The study could have benefited from a larger sample size because although statistically significant differences were identified in clinically relevant results, other comparisons needed greater statistical power. An example could be the variable adjustment methodology. The sample size and the lack of previous evidence of what variables could be confounding variables between IHA and AE did not allow us to adjust for more precise techniques. In addition, the comparison between the differences in the consequences of AEs after IHA is limited for this exact reason. Finally, the economic estimates should be interpreted cautiously because they do not include the cost of complementary tests and cascading events derived from IHA or the AEs. Likewise, its extrapolation to other health systems is complex because not all health providers use the exact monetary costs.

Strengths

This is the first study that provides a direct estimate of the association between IHA and the subsequent occurrence of AEs. This has been possible thanks to identifying AEs not only in IHAs but also in appropriate admissions. In addition, this measure of association was analyzed based on different study units, and models were adjusted for various clinical and epidemiological variables, such as IRFs and ERFs that were not collected or considered in previous appropriateness studies.

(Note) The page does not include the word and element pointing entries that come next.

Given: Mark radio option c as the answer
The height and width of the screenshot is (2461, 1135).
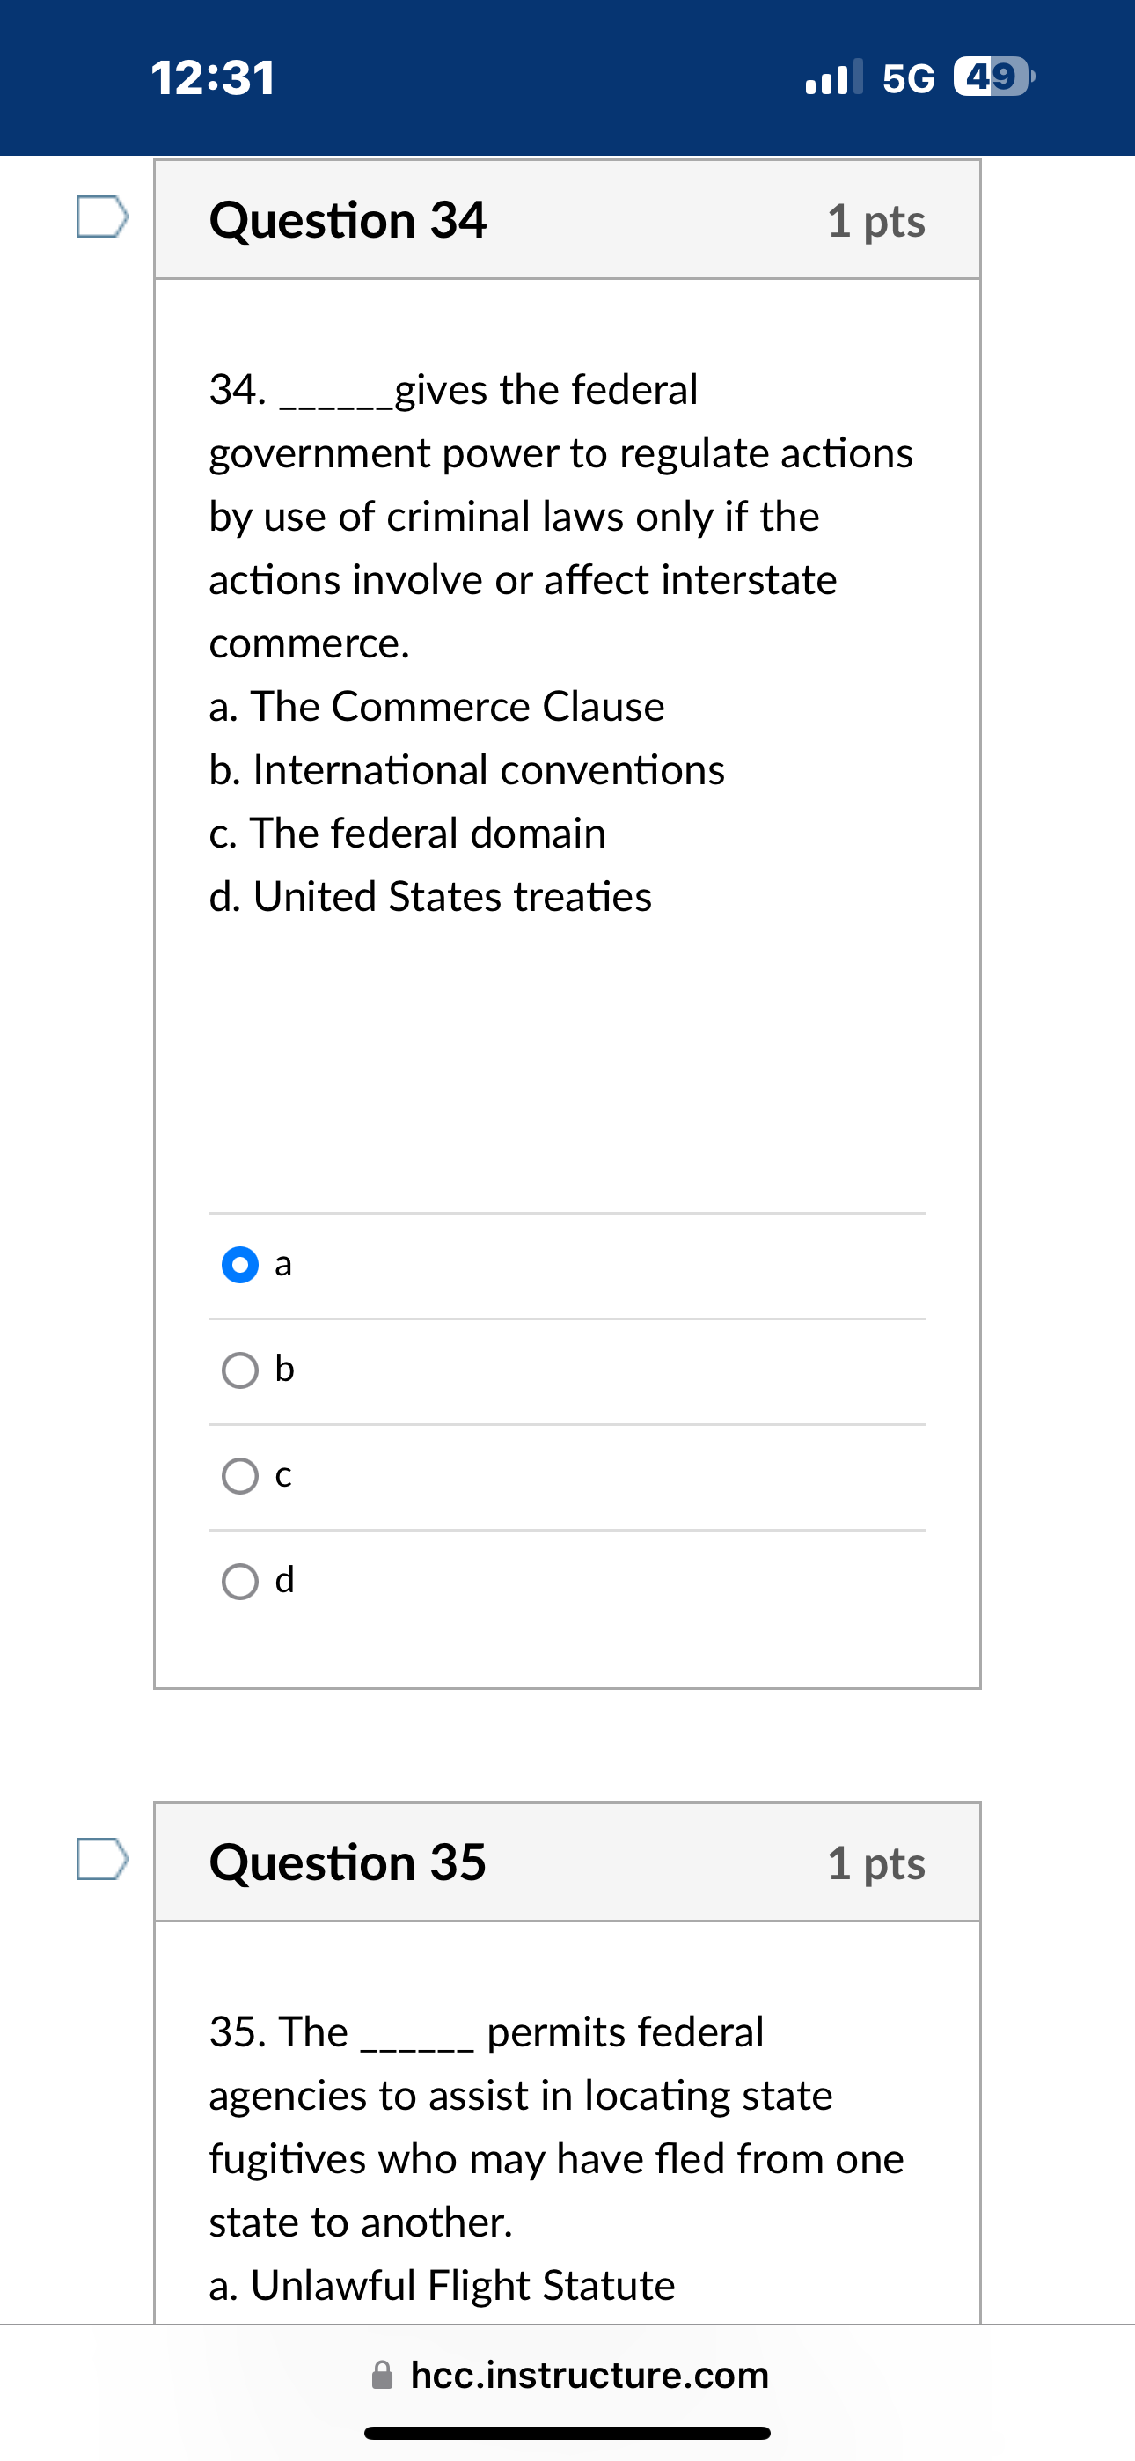Looking at the screenshot, I should pos(240,1476).
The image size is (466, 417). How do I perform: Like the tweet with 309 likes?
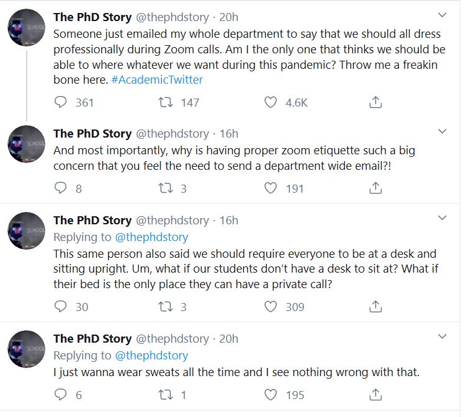pyautogui.click(x=271, y=306)
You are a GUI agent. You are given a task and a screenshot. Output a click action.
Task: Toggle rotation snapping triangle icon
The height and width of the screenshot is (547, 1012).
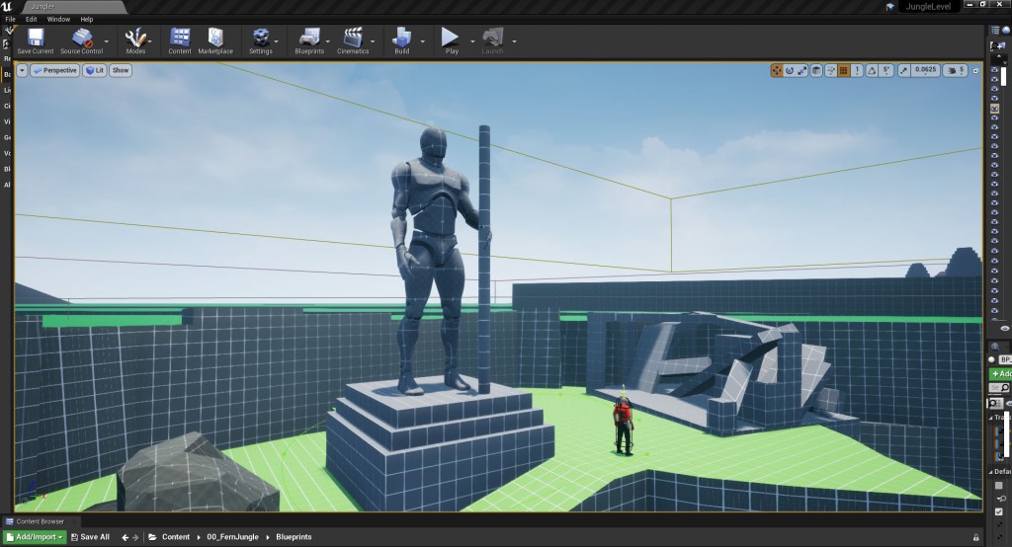click(872, 70)
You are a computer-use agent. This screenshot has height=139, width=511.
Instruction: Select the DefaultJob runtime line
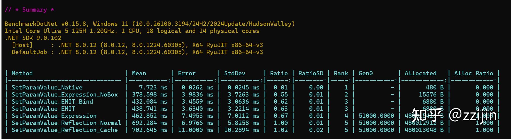137,52
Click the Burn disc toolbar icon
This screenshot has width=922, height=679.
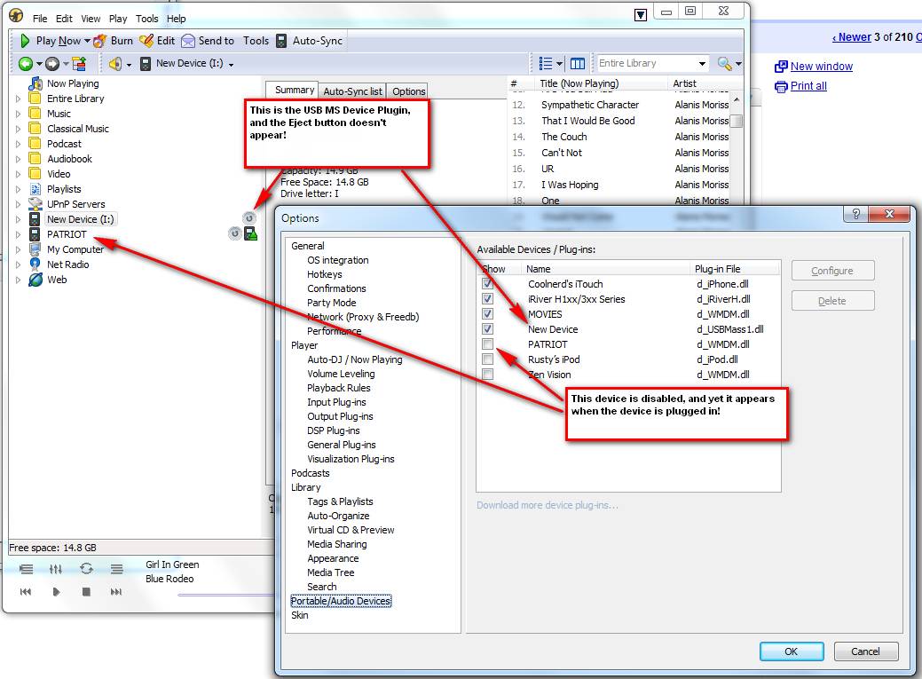[100, 41]
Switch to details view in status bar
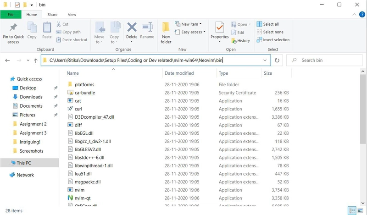 point(352,210)
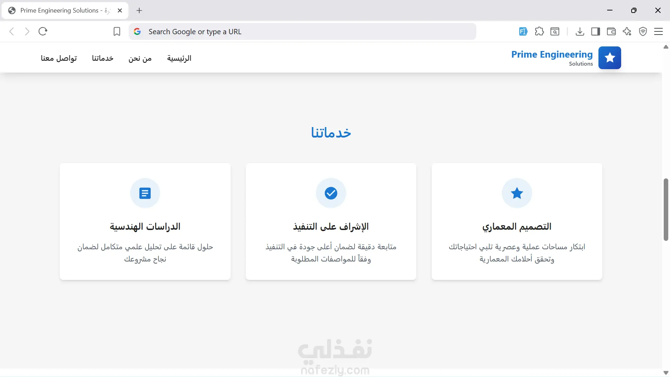Click the architectural design star icon

coord(517,193)
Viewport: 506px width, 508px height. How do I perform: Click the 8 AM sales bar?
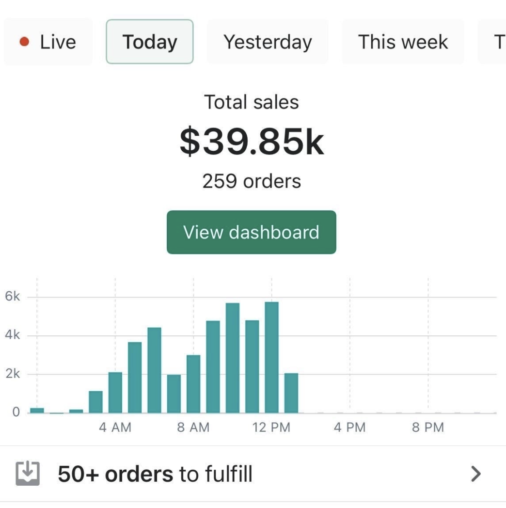point(193,383)
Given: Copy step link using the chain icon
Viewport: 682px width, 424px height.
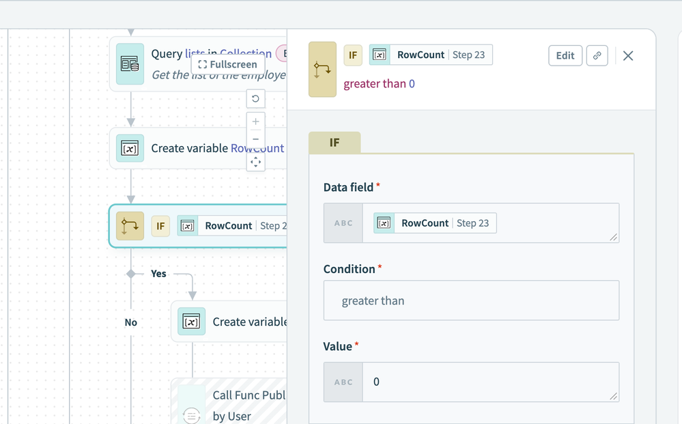Looking at the screenshot, I should pyautogui.click(x=597, y=55).
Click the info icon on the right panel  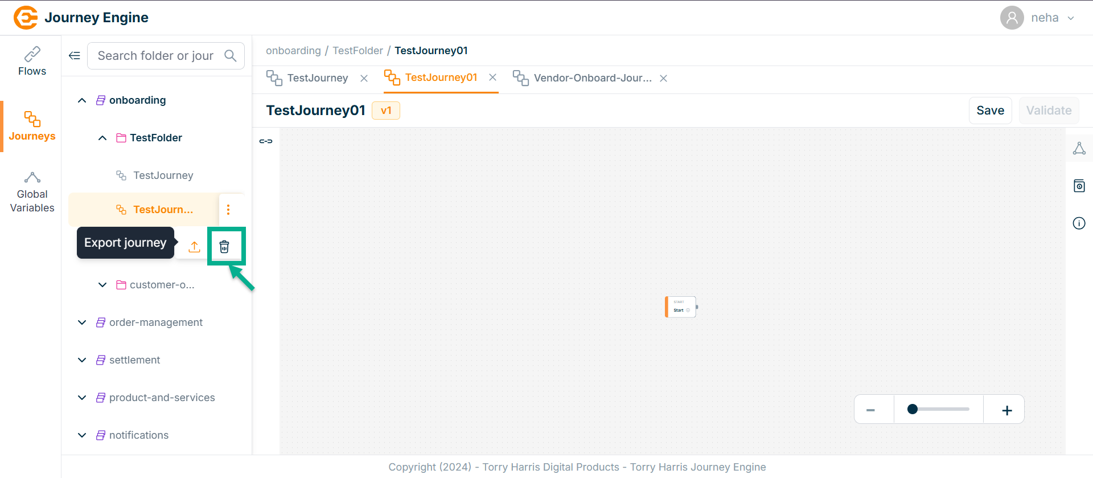point(1079,223)
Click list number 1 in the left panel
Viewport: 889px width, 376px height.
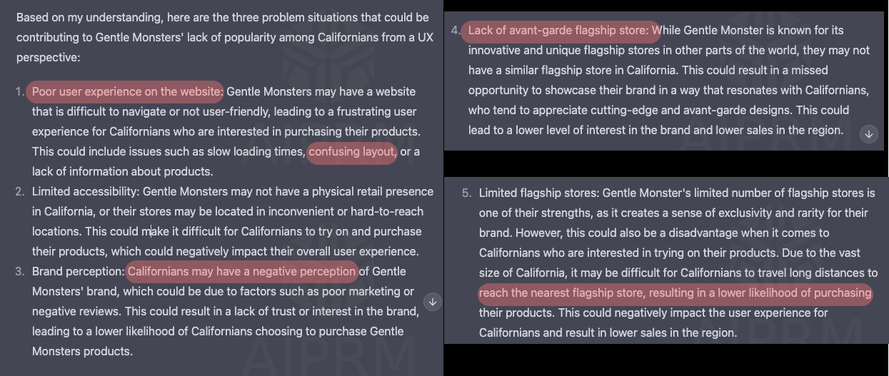click(x=20, y=92)
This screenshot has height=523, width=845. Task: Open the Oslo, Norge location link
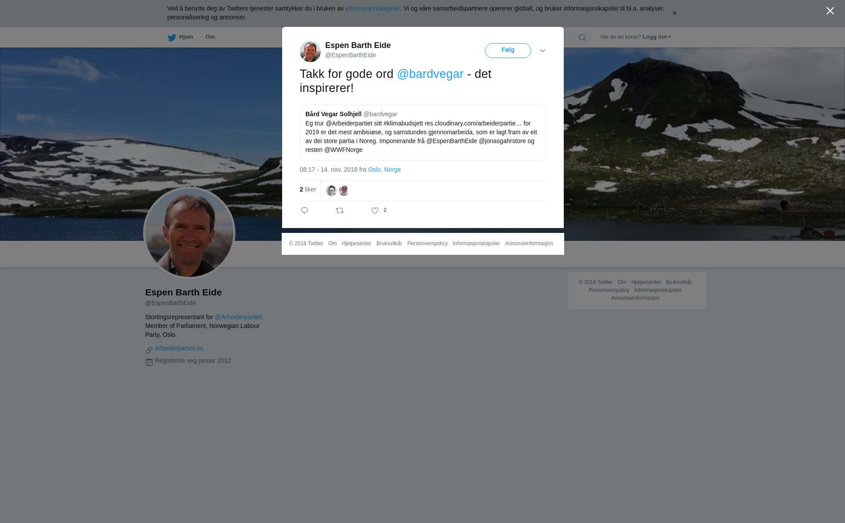385,169
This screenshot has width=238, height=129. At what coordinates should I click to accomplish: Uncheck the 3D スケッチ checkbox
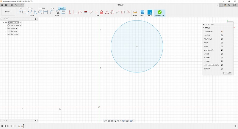click(x=222, y=69)
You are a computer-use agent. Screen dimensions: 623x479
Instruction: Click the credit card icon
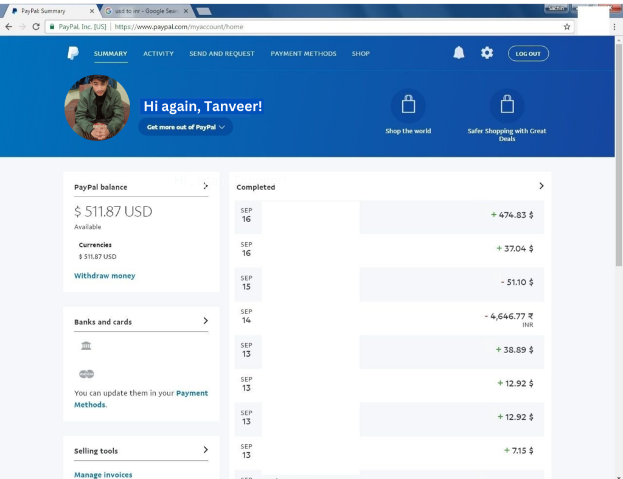(x=86, y=374)
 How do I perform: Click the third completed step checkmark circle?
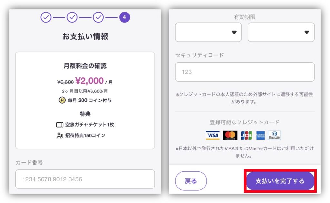tap(99, 17)
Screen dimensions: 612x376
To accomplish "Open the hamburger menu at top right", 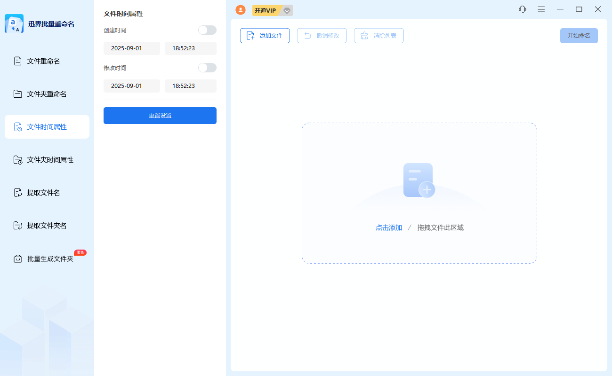I will click(x=541, y=9).
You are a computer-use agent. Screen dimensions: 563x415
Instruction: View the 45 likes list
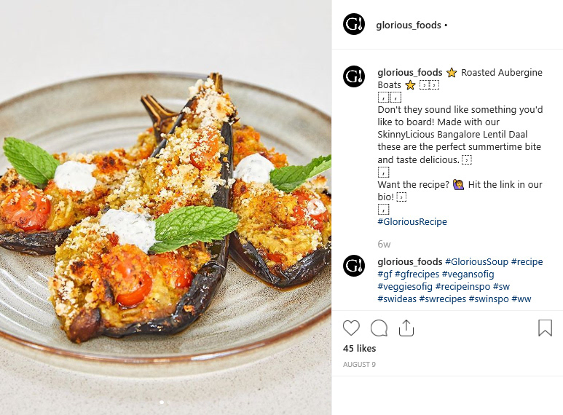(x=359, y=348)
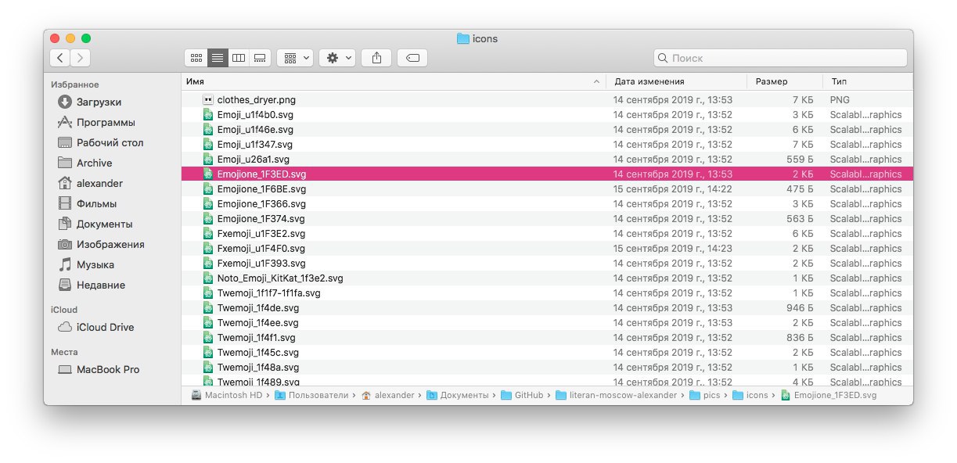Switch to gallery view mode

pyautogui.click(x=260, y=58)
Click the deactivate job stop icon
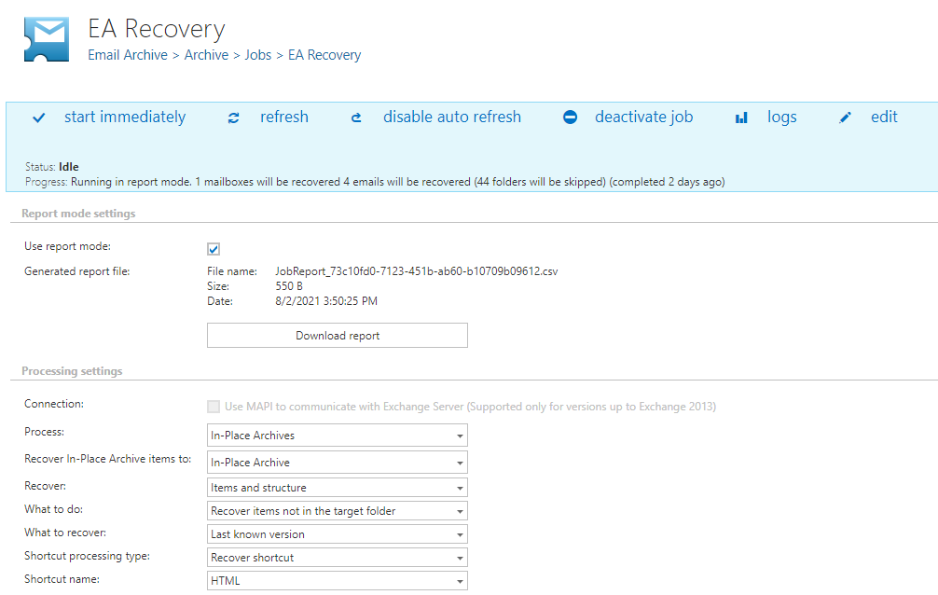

It is also a pioneer study because it combines the AEP, HMPS, and PPS methodologies, which include different versions of standardized, validated, and widely accepted measurement instruments. Their joint and simultaneous use is positioned as a new surveillance system in terms of patient safety, capable of analyzing IHA as a possible contributing factor for subsequent AEs. With this, this study allows proposing the hypothesis that IHA and other forms of overuse act as potential causal factors for AEs, which is a possibility that should be specifically studied using longitudinal methodologies.

Similarly, the use of the AEP as a diagnostic-independent application tool provides a high representativeness of the sample and greater external validity of the results. Finally, the application of the HMPS and PPS methodologies has added an additional quality filter in the identification and characterization of AEs.

Conclusions

Patients with IHA have a risk of subsequent development of AEs more than three times higher than patients with appropriate admissions. Due to the multifactorial nature of AEs, IHA is positioned as a contributing factor.

AEs developed after IHA are associated with scheduled admissions and have greater impacts on both the patient and the health system because extend the stay in the ICU and involve significant economic costs.

The combination of the AEP, HMPS, and PPS methodologies allows the efficient and simultaneous analysis of IHA and subsequent AEs, leading to the establishment of associations between the two. However, longitudinal studies should be conducted to explore the causality between IHA, and other types of overuse, with the subsequent development of AEs by patients.